En 2018 se observaron árboles de mango con malformación floral y vegetativa en huertas comerciales y se recolectaron 25 muestras de tejido de árboles con síntomas como hinchazón de yemas, erupción de múltiples brotes terminando en ápice con apariencia de racimo y panícula compactada, en los municipios de Culiacán (6 muestras) localizada a 24º 19’ 53.6’’ LN 107º 21’ 59.2’’ LO, Navolato (3 muestras) 24° 46' 08.6" LN 107° 33' 10.0" LO, El Rosario (10 muestras) 22° 54' 40.9" LN 105° 53' 45.3 "LO y Escuinapa (6 muestras) 22° 53' 52.9 "LN 105° 48' 30.9" LO en Sinaloa. Las muestras fueron etiquetadas y transportadas al laboratorio de Fitoprotección de la Facultad de Agronomía (UAS) para ser analizadas, el aislamiento del patógeno se realizó cortando pequeños trozos de las muestras con síntomas que se desinfestaron superficialmente con hipoclorito de sodio al 2 % durante tres minutos y etanol al 70 % por tres minutos, posteriormente se procedió a enjuagarlos dos veces por tres minutos con agua destilada esterilizada. Los trozos se colocaron en papel absorbente estéril, para retirar la humedad, se sembraron en cajas de Petri con medio de cultivo Papa Dextrosa Agar (PDA) y se incubaron a 25 ºC. Para obtener los cultivos monospóricos se utilizó la metodología propuesta por ^{Hansen y Smith (1932}), donde se colocó un trozo del micelio en un tubo eppendorf con 1 mL de agua destilada estéril y mediante diluciones seriadas se eligió una espora la cual se colocó en una nueva caja con medio de cultivo PDA.

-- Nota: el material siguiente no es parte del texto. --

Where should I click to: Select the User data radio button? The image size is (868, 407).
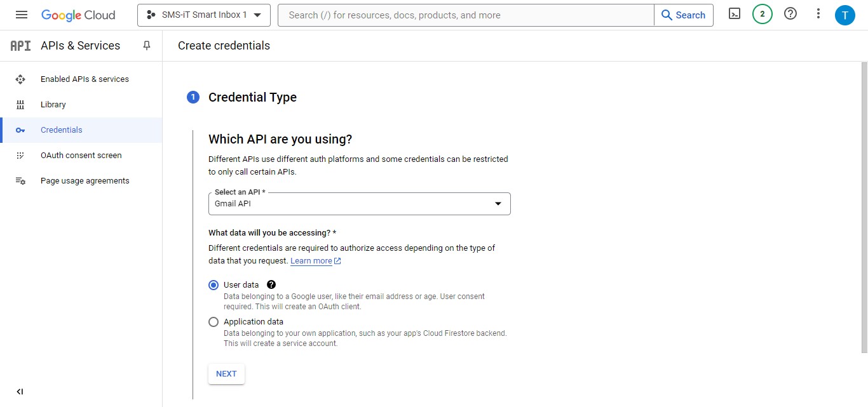click(x=213, y=284)
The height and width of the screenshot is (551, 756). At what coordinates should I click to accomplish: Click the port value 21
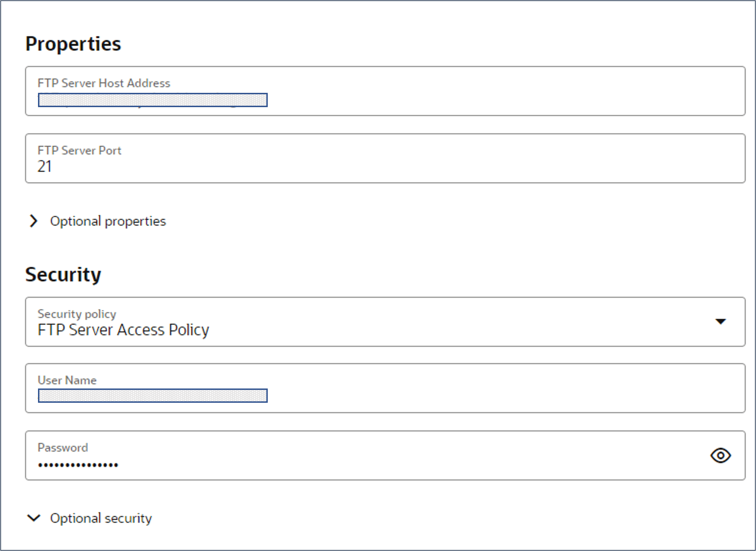[45, 166]
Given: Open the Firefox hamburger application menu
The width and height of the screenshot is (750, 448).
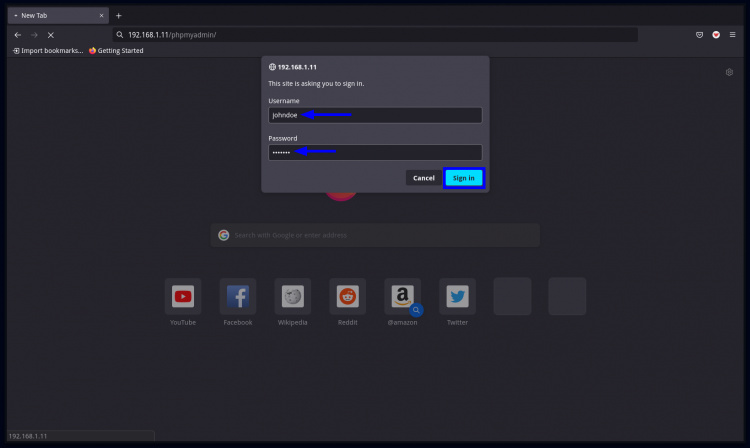Looking at the screenshot, I should coord(732,35).
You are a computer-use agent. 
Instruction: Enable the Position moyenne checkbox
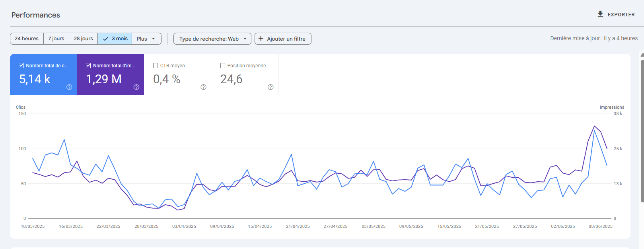coord(223,66)
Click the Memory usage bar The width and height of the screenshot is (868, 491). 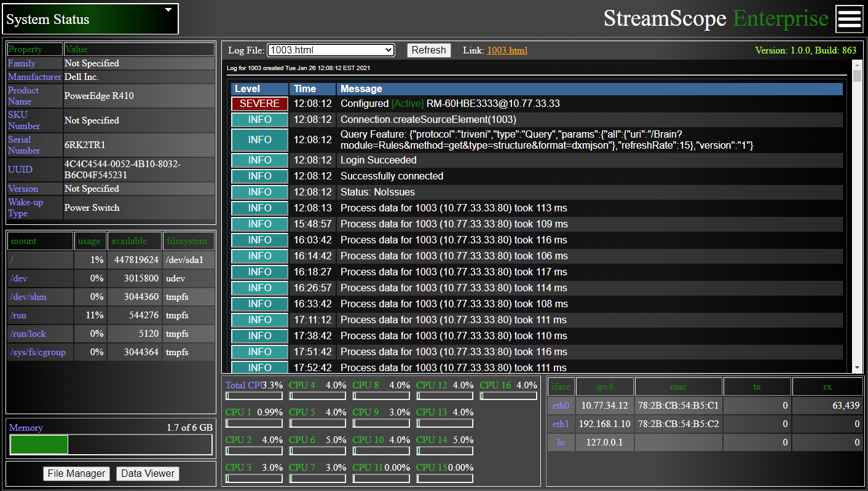pos(111,444)

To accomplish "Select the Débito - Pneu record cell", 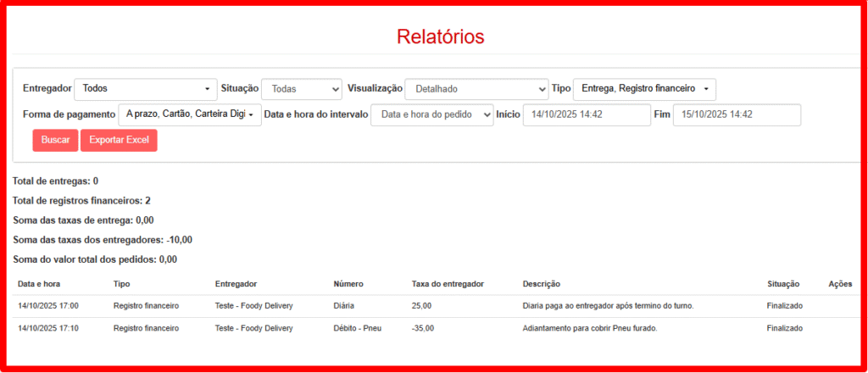I will click(358, 328).
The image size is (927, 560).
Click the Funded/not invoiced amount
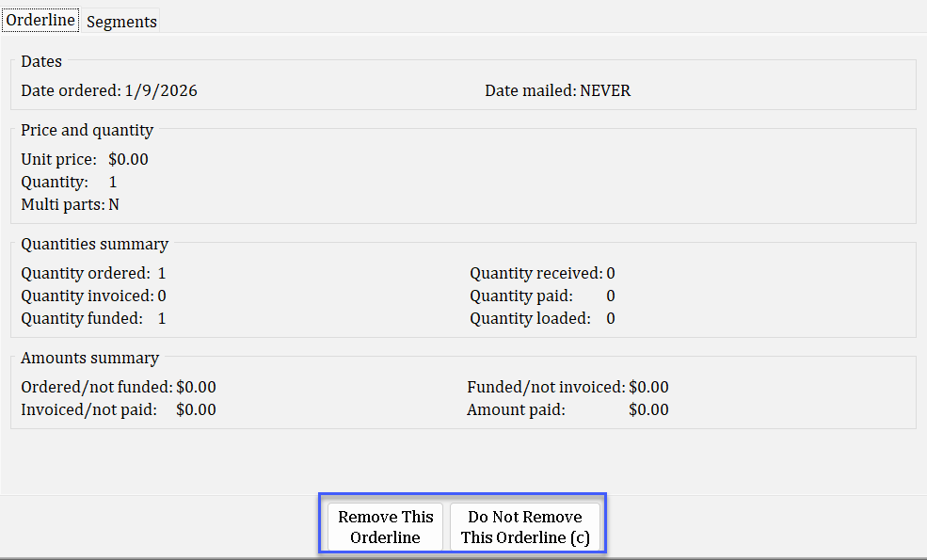648,387
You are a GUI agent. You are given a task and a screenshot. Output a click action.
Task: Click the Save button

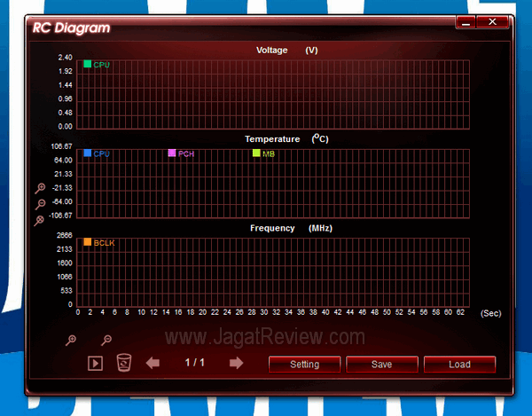coord(381,364)
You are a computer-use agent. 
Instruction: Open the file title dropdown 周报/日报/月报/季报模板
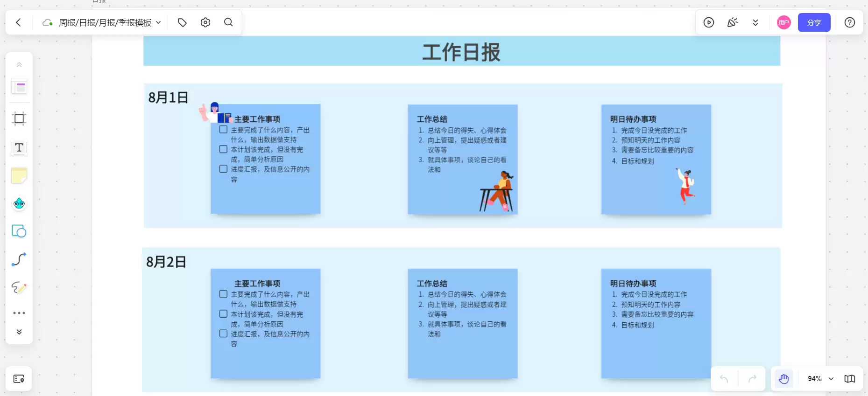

Para la caracterización morfológica se siguió la metodología propuesta por ^{Leslie y Summerell (2006}). Para ello, los aislados se cultivaron en PDA a 25 ºC en la oscuridad por 10 días, para observar la formación de micelio aéreo y color de la colonia. Posteriormente, se transfirió a medio de cultivo agar hoja de clavel (CLA), bajo las mismas condiciones anteriormente mencionadas, por medio de un microscopio óptico se observaron el largo y ancho de microconidias y macroconidias (n=50), número de septos, forma, disposición de células conidiógenas en monofialides y polifialides, la presencia o ausencia de esporodoquios y clamidosporas. Para la medición de las estructuras fúngicas (n=50) se utilizó un microscopio óptico con cámara acoplada al software DinoCapture versión 2.0.

Para la caracterización molecular se seleccionaron dos aislados monospóricos (95VESIN y 121FRSIN), de un total de ocho aislados que fueron caracterizados por morfología. El micelio de los aislados se colectó raspando la superficie de las colonias crecidas en PDA previamente incubadas durante una semana a 25 ºC. Se procedió a pulverizar 100 mg de micelio fúngico de cada aislamiento en nitrógeno líquido y se extrajo el ADN genómico mediante el método descrito por ^{Ausubel et al. (2003}). La calidad y concentración de ADN se estimaron utilizando un espectrofotómetro Thermo Scientific NanoDropT^TM 1000 (Fisher Scientific).

El ADN extraído de los aislados de Fusarium se analizó mediante PCR punto final con los cebadores: EF 1 (D) ATGGGTAAGGA(A/G)GACAAGAC, EF 2

(R)GGA(G/A)GTACCAGT(G/C)ATCATGTT (O´Donell et al., 1998; ^{Geiser et al., 2004}). La mezcla de la reacción final fue de 25 μL que contenía 100 ng de ADN molde, una mezcla equimolar de dNTPs y 25 nM MgCl2, 2.1 U de ADN Taq Polimerasa y 40 pmol de cada oligonucleótido (Bioline, TN, EE. UU.).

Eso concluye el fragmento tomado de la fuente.